--- Data to process ---
"""

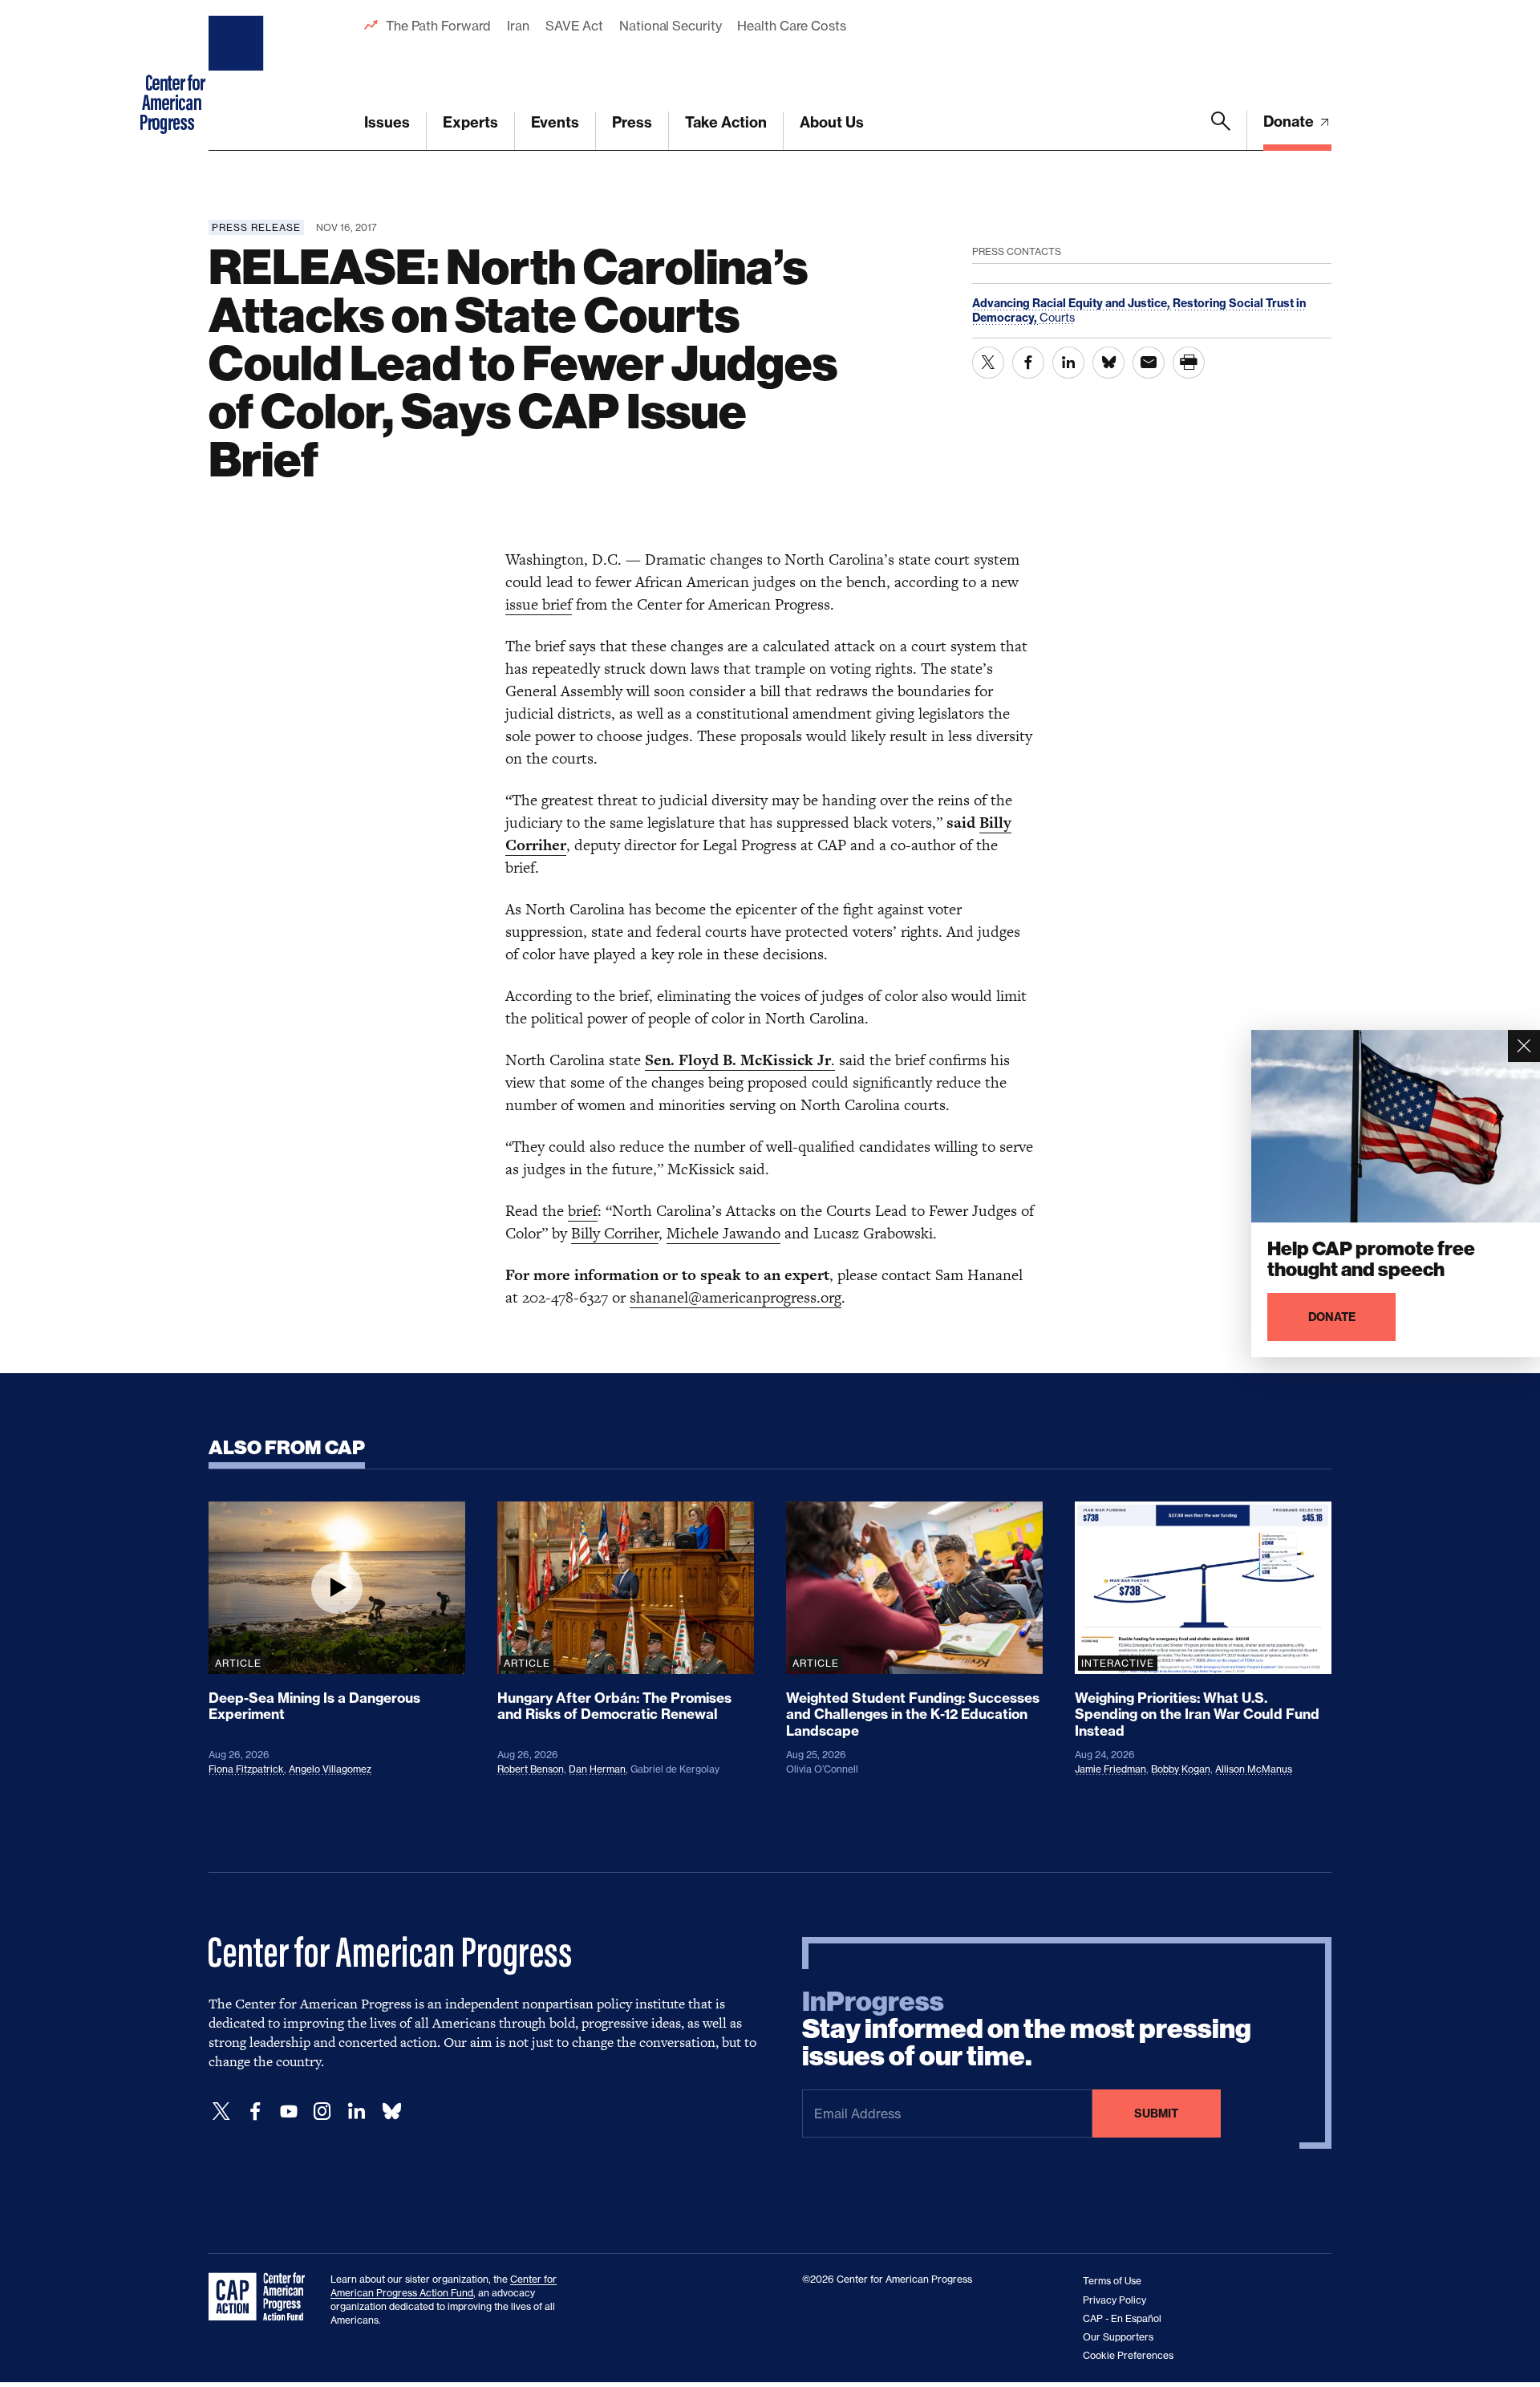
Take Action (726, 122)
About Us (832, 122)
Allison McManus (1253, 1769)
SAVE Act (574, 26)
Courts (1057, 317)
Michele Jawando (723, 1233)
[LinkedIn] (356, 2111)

"""

--- Assignment ---
Pictures aside, please output the whole listing exactly as it appears above.

--- Response to the exercise ---
Take Action (726, 122)
About Us (832, 122)
Allison McManus (1253, 1769)
SAVE Act (574, 26)
Courts (1057, 317)
Michele Jawando (723, 1233)
[LinkedIn] (356, 2111)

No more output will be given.